China hopes to get better response for new two-child policy
China hopes to get a better response for its new two-child policy as the earlier relaxation of permitting second child to couples from one child families evoked poor response with only 13 per cent of 1.45 million eligible parents applied for permission to have second child.
Beijing: China hopes to get a better response for its new two-child policy as the earlier relaxation of permitting second child to couples from one child families evoked poor response with only 13 per cent of 1.45 million eligible parents applied for permission to have second child.
About 55,850 qualified couples have applied for a second child in Beijing city till last month, which is 10 per cent of those eligible in response to last year's relaxation of the family planning policy under which parents from one-child parents were permitted to have a second child.
By the end of May, 1.45 million couples with one parent being an only child had applied to have a second baby from all over China, accounting for about 13 per cent of all eligible couples, National Health and Family Planning Commission said.
The number of eligible couples applying to have a second child has increased between 80,000 and 90,000 every month, the commission said.
The poor response to the limited relaxation reportedly prompted the ruling Communist Party to permit all couples to have second child in a major policy move last month under which over 90 million couples would be eligible to benefit.
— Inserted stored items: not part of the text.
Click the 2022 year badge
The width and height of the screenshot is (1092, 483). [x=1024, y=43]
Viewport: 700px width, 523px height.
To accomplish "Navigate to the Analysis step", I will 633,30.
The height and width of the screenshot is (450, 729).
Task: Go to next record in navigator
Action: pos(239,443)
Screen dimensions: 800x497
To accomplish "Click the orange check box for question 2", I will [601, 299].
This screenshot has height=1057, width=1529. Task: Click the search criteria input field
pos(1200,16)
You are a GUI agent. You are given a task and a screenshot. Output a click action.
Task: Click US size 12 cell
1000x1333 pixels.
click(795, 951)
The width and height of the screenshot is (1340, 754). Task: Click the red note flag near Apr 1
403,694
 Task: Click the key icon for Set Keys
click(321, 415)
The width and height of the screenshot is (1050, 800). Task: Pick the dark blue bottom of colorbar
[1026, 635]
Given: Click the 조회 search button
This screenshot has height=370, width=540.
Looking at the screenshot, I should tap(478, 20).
About 35 per cent of women qualified under the new policy is 35 years or above. The new policy would come into effect from early next year after formal ratification by legislature, the National People?s Congress (NPC).
After stringently implementing the one-child policy for about three and half decades, the party is in a hurry to push for more children due to rapid increase in old age population which this year is expected to touch about 221 million of the 1.37 billion total population which is the world's highest.
The resultant demographic crisis began to create labour shortages in the county and the crisis were expected to deepen in the coming years.
The new second child policy was expected to help raise the population to an estimated 1.45 billion by 2030.
Judging from the response to the previous relaxation, most of the Chinese couples were not very enthusiastic to have a second child which they see as a burden in view of heavy costs involved in bringing up two children, experts said.
Most couples don't want to expand their families, if the low number applying for a second child in Beijing under today's rules is an indicator of parental thinking.
Yuan Xin, an expert in population studies at Nankai University in Tianjin, said that with the development of the Chinese economy and society over the past several decades, the traditional concept of having more children has changed and more people are opting for fewer children, especially in big cities such as Beijing.
"It has been a mainstream concept among Beijing residents to give birth to fewer children after decades of the family planning policies the city adopted in the 1970s", and allowing all couples to have two children will improve the population structure of Beijing and maintain the vitality of society, the Beijing commission said.
The city will amend its population laws and improve family planning services, such as building more maternal care and nursery institutes and kindergartens, to cope with an increase in births, it said.